Objective
Format the data below as a Markdown table with two columns, Row and Line, numbering each nonblank line in order and leaving blank lines out.

##### Records provided

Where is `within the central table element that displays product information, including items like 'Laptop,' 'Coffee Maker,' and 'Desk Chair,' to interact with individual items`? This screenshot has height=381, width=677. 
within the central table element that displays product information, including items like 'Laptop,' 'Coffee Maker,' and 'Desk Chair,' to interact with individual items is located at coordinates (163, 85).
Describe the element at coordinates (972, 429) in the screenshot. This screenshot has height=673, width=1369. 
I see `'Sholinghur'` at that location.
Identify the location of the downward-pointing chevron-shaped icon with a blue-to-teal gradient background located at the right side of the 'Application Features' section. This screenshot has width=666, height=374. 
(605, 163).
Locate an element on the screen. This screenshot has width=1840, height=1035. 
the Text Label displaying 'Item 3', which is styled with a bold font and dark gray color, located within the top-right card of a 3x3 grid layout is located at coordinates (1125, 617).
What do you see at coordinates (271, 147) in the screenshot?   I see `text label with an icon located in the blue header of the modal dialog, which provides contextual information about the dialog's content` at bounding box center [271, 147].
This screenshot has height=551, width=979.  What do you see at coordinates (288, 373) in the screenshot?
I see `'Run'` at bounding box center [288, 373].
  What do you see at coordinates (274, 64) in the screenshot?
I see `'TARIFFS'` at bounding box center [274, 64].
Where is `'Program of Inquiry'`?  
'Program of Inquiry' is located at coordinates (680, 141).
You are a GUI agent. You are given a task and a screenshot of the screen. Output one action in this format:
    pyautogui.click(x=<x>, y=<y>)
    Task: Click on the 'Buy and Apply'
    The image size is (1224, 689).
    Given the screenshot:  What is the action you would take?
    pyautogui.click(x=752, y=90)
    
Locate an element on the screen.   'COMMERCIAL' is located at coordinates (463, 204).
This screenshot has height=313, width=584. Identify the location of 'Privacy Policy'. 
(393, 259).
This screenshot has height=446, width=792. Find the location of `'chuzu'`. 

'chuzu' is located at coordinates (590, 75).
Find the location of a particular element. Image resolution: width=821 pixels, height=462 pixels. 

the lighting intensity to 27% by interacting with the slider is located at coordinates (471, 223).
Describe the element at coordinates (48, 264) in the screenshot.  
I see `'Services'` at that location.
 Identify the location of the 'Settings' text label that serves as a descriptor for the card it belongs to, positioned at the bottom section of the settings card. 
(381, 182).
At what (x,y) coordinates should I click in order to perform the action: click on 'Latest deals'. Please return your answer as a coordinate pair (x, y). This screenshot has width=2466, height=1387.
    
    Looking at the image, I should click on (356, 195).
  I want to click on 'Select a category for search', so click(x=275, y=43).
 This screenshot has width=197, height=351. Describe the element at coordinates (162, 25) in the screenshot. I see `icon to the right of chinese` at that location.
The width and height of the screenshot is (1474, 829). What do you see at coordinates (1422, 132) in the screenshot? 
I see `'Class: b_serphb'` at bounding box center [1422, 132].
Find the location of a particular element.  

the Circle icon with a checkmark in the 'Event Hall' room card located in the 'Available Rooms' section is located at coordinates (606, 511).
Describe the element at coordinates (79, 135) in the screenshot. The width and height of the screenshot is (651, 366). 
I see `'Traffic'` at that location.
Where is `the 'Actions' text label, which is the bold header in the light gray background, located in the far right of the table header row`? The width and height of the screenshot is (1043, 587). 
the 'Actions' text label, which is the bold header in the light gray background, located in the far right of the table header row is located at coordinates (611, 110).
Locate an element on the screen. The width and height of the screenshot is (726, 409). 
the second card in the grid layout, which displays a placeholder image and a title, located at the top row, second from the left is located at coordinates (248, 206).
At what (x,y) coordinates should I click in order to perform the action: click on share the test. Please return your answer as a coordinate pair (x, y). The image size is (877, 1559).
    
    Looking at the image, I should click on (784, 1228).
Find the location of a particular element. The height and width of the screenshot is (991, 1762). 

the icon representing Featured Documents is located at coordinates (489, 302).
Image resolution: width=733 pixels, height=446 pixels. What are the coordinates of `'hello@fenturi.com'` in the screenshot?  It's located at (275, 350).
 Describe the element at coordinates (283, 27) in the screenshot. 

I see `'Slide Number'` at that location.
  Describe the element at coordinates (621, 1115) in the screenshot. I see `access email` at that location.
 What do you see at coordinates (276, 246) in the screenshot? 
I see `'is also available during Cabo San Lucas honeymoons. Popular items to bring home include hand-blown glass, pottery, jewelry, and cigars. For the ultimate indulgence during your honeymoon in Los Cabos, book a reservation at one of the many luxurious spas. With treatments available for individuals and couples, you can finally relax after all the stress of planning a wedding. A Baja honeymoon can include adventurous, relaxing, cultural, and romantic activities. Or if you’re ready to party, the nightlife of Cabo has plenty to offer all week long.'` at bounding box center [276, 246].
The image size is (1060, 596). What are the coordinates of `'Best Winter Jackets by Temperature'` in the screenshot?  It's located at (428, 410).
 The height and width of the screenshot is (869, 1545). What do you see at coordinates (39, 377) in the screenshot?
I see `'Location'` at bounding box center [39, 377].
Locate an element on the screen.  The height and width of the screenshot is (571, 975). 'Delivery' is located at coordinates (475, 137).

##########

Solution for this problem
| Row | Line |
|---|---|
| 1 | Where is `within the central table element that displays product information, including items like 'Laptop,' 'Coffee Maker,' and 'Desk Chair,' to interact with individual items`? This screenshot has height=381, width=677.  |
| 2 | within the central table element that displays product information, including items like 'Laptop,' 'Coffee Maker,' and 'Desk Chair,' to interact with individual items is located at coordinates (163, 85). |
| 3 | Describe the element at coordinates (972, 429) in the screenshot. This screenshot has height=673, width=1369.  |
| 4 | I see `'Sholinghur'` at that location. |
| 5 | Identify the location of the downward-pointing chevron-shaped icon with a blue-to-teal gradient background located at the right side of the 'Application Features' section. This screenshot has width=666, height=374.  |
| 6 | (605, 163). |
| 7 | Locate an element on the screen. This screenshot has width=1840, height=1035.  |
| 8 | the Text Label displaying 'Item 3', which is styled with a bold font and dark gray color, located within the top-right card of a 3x3 grid layout is located at coordinates (1125, 617). |
| 9 | What do you see at coordinates (271, 147) in the screenshot?   I see `text label with an icon located in the blue header of the modal dialog, which provides contextual information about the dialog's content` at bounding box center [271, 147]. |
| 10 | This screenshot has height=551, width=979.  What do you see at coordinates (288, 373) in the screenshot? |
| 11 | I see `'Run'` at bounding box center [288, 373]. |
| 12 |   What do you see at coordinates (274, 64) in the screenshot? |
| 13 | I see `'TARIFFS'` at bounding box center [274, 64]. |
| 14 | Where is `'Program of Inquiry'`?   |
| 15 | 'Program of Inquiry' is located at coordinates (680, 141). |
| 16 | You are a GUI agent. You are given a task and a screenshot of the screen. Output one action in this format: |
| 17 |     pyautogui.click(x=<x>, y=<y>) |
| 18 |     Task: Click on the 'Buy and Apply' |
| 19 |     The image size is (1224, 689). |
| 20 |     Given the screenshot:  What is the action you would take? |
| 21 |     pyautogui.click(x=752, y=90) |
| 22 | Locate an element on the screen.   'COMMERCIAL' is located at coordinates (463, 204). |
| 23 | This screenshot has height=313, width=584. Identify the location of 'Privacy Policy'.  |
| 24 | (393, 259). |
| 25 | This screenshot has height=446, width=792. Find the location of `'chuzu'`.  |
| 26 | 'chuzu' is located at coordinates (590, 75). |
| 27 | Find the location of a particular element. Image resolution: width=821 pixels, height=462 pixels.  |
| 28 | the lighting intensity to 27% by interacting with the slider is located at coordinates (471, 223). |
| 29 | Describe the element at coordinates (48, 264) in the screenshot.   |
| 30 | I see `'Services'` at that location. |
| 31 |  Identify the location of the 'Settings' text label that serves as a descriptor for the card it belongs to, positioned at the bottom section of the settings card.  |
| 32 | (381, 182). |
| 33 | At what (x,y) coordinates should I click in order to perform the action: click on 'Latest deals'. Please return your answer as a coordinate pair (x, y). This screenshot has width=2466, height=1387. |
| 34 |     Looking at the image, I should click on (356, 195). |
| 35 |   I want to click on 'Select a category for search', so click(x=275, y=43). |
| 36 |  This screenshot has width=197, height=351. Describe the element at coordinates (162, 25) in the screenshot. I see `icon to the right of chinese` at that location. |
| 37 | The width and height of the screenshot is (1474, 829). What do you see at coordinates (1422, 132) in the screenshot?  |
| 38 | I see `'Class: b_serphb'` at bounding box center [1422, 132]. |
| 39 | Find the location of a particular element.   |
| 40 | the Circle icon with a checkmark in the 'Event Hall' room card located in the 'Available Rooms' section is located at coordinates (606, 511). |
| 41 | Describe the element at coordinates (79, 135) in the screenshot. The width and height of the screenshot is (651, 366).  |
| 42 | I see `'Traffic'` at that location. |
| 43 | Where is `the 'Actions' text label, which is the bold header in the light gray background, located in the far right of the table header row`? The width and height of the screenshot is (1043, 587).  |
| 44 | the 'Actions' text label, which is the bold header in the light gray background, located in the far right of the table header row is located at coordinates (611, 110). |
| 45 | Locate an element on the screen. The width and height of the screenshot is (726, 409).  |
| 46 | the second card in the grid layout, which displays a placeholder image and a title, located at the top row, second from the left is located at coordinates (248, 206). |
| 47 | At what (x,y) coordinates should I click in order to perform the action: click on share the test. Please return your answer as a coordinate pair (x, y). The image size is (877, 1559). |
| 48 |     Looking at the image, I should click on (784, 1228). |
| 49 | Find the location of a particular element. The height and width of the screenshot is (991, 1762).  |
| 50 | the icon representing Featured Documents is located at coordinates (489, 302). |
| 51 | Image resolution: width=733 pixels, height=446 pixels. What are the coordinates of `'hello@fenturi.com'` in the screenshot?  It's located at (275, 350). |
| 52 |  Describe the element at coordinates (283, 27) in the screenshot.  |
| 53 | I see `'Slide Number'` at that location. |
| 54 |   Describe the element at coordinates (621, 1115) in the screenshot. I see `access email` at that location. |
| 55 |  What do you see at coordinates (276, 246) in the screenshot?  |
| 56 | I see `'is also available during Cabo San Lucas honeymoons. Popular items to bring home include hand-blown glass, pottery, jewelry, and cigars. For the ultimate indulgence during your honeymoon in Los Cabos, book a reservation at one of the many luxurious spas. With treatments available for individuals and couples, you can finally relax after all the stress of planning a wedding. A Baja honeymoon can include adventurous, relaxing, cultural, and romantic activities. Or if you’re ready to party, the nightlife of Cabo has plenty to offer all week long.'` at bounding box center [276, 246]. |
| 57 | The image size is (1060, 596). What are the coordinates of `'Best Winter Jackets by Temperature'` in the screenshot?  It's located at (428, 410). |
| 58 |  The height and width of the screenshot is (869, 1545). What do you see at coordinates (39, 377) in the screenshot? |
| 59 | I see `'Location'` at bounding box center [39, 377]. |
| 60 | Locate an element on the screen.  The height and width of the screenshot is (571, 975). 'Delivery' is located at coordinates (475, 137). |